Ser despreciado por ser quien se es es una fuente intensa de dolor. Las víctimas de injusticias, además de sufrir tener menos oportunidades sociales para el desarrollo personal, de estar obligados a realizar trabajos mal pagados, sufren también el desprecio. El título de la novela, Humillados y ofendidos, de Dostoievski (1861) lo expresa bien. La humillación es tremendamente dolorosa. Otro sistema de privilegios injustos deriva del clasismo. En La huella (Joseph L. Mankiewicz, 1972) se nos describen diversos juegos de humillación que arraigan en un sentirse minusvalorado desde siempre por no ser “uno de los nuestros”.  Algo contra lo que se rebela el humillado es contra la tendencia a sentirse avergonzado por ser quien se es, entendiendo que la vergüenza que siente el minusvalorado sería efecto malsano del clasismo.

Kafka imaginó una parábola sobre las sociedades modernas en la que da una vuelta de tuerca a la problemática que tratamos. Se trata de la novela póstuma El proceso (1925) de la que Orson Welles hizo una excelente versión para el cine con la película de 1962 del mismo título. La dominación es aquí la de un poder político omnímodo y anónimo, que llega a todas partes pero que no se muestra. Ante él, todos los ciudadanos son sospechosos, pueden ser acusados sin saber de qué. En una sociedad en la que no es posible la amistad, en la que no cabe la confianza entre sus miembros, todos se convierten en víctimas de la ruptura de relaciones personales quedando inermes ante el poder. Aquí, el dolor de vivir, se recubre del sinsentido, del absurdo de la situación. Todo es abstracto, separado de la realidad como dice K., el protagonista.

**LO QUE SE PIDE**
Prosigue el texto sobre la humillación y el poder desde el punto en que se detiene. El material no tiene ningún papel en esto.

**MATERIAL PROPORCIONADO**
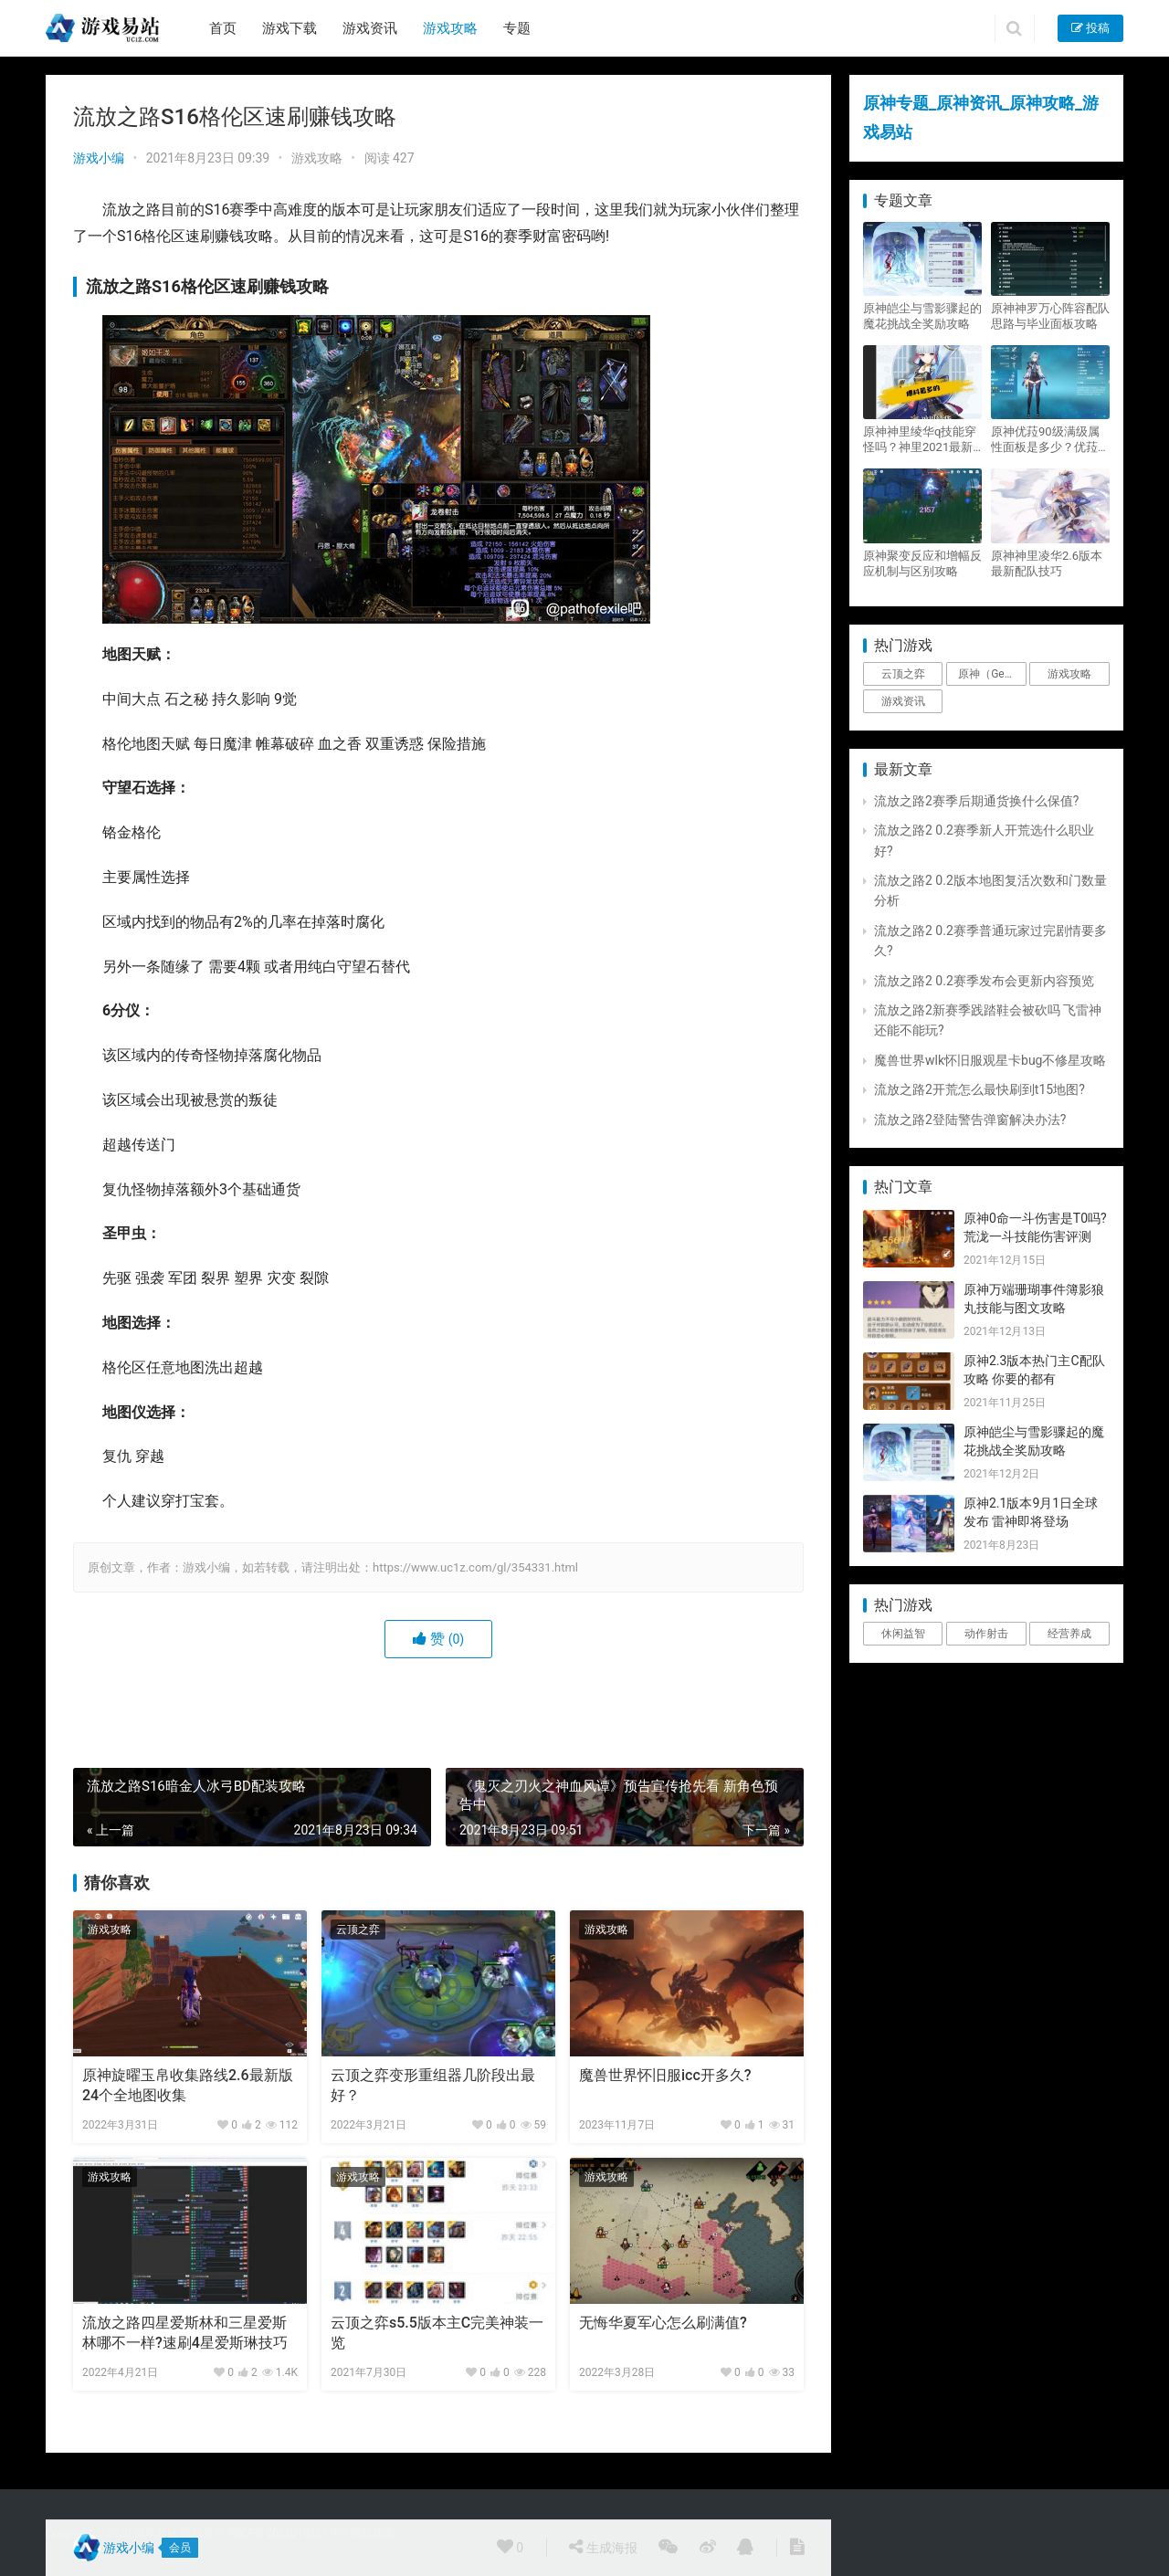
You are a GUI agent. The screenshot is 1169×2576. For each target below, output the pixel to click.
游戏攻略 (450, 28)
==
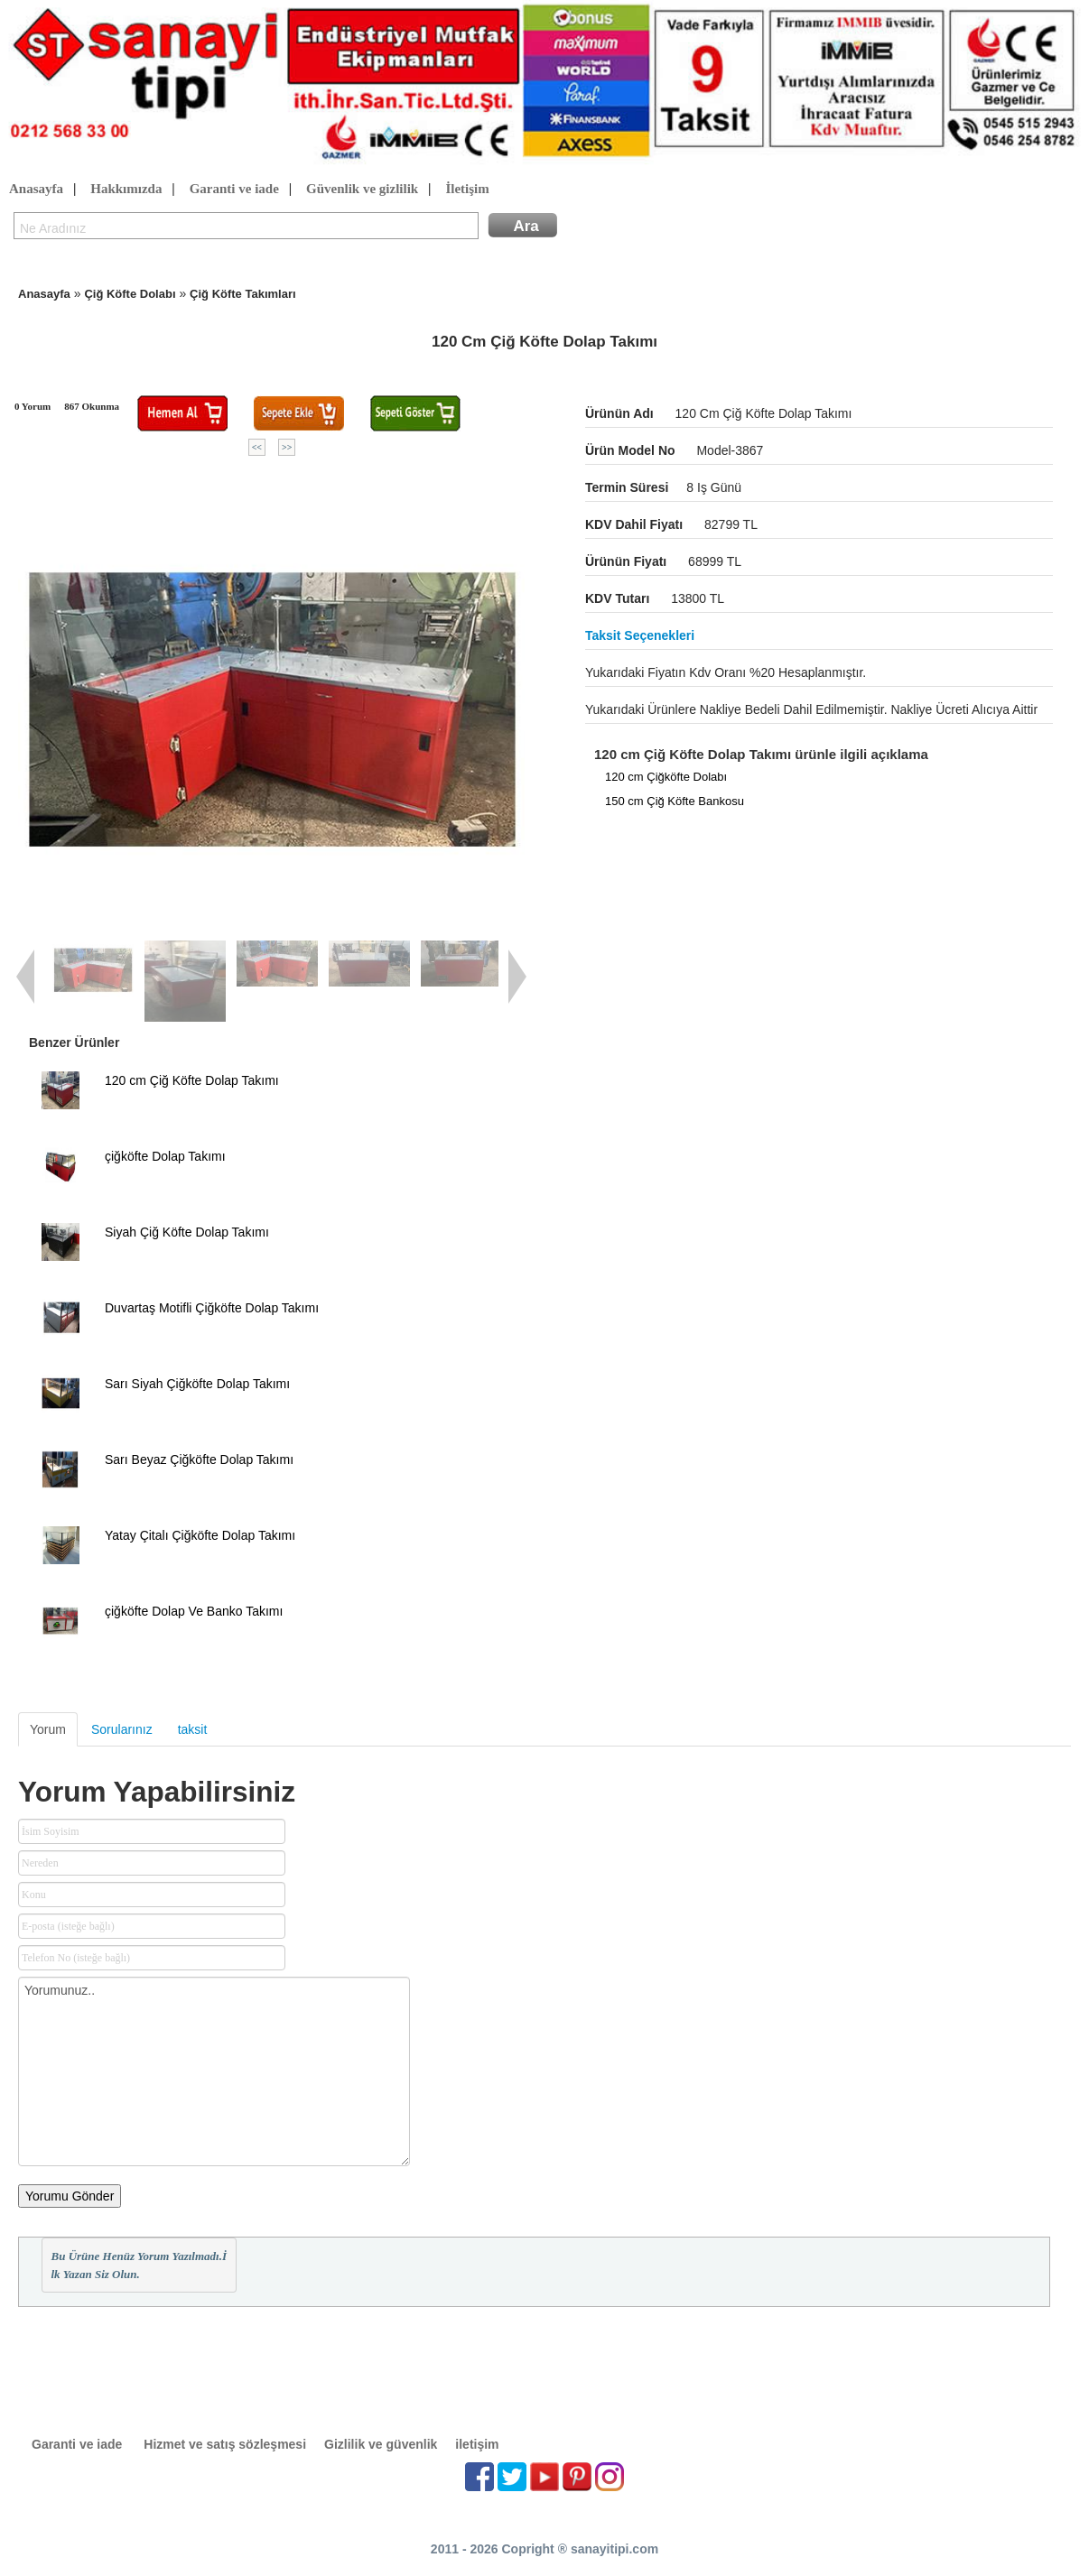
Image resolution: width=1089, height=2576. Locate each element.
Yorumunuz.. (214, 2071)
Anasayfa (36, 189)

**RESULTADO DEL EJERCICIO**
Ionesco, autor de Rinoceronte (1959). Cuenta de manera dramática cómo caemos en la tentación de abdicar de lo humano cuando vivimos sometidos a un régimen político que tiende a invadirlo todo. K., en El proceso, nunca perdió el uso crítico de la razón. Ionesco, tiempo después, se muestra más pesimista.

La política  es un ámbito clave de la vida humana. Debería servir para promocionar lo humano. Esa es la tesis clásica: no cabe desarrollo moral y personal pleno al margen de la polis, de la justicia. Pero también es uno de los ámbitos por excelencia del mal que crea este dolor de vivir que define muchas vidas.

La literatura y el cine han imaginado sociedades utópicas donde estos males se han erradicado. En el reverso, han imaginado también sociedades distópicas (anti-utopías), bien por creer que no son posibles, como en Rollerball (Norman Jewison, 1975), o bien porque sirven de vehículo para imaginar una sociedad futura si seguimos yendo por los caminos por los que vamos, como en Fahrenheit 451 (Truffaut 1996). De las dos maneras se afirma que corremos el peligro de amputar lo humano si queremos alcanzar una sociedad donde el dolor de vivir no se haga presente.

Facetas de la guerra: el trauma, el envilecimiento

Los que afortunadamente no hemos vivido directamente una guerra, acto también de naturaleza política, no podemos hacernos cargo de manera acabada de lo que es. Los testimonios nos acercan a esa durísima realidad en la que el dolor de vivir se padece de muchas formas distintas. Dos modalidades han sido comentadas en este blog.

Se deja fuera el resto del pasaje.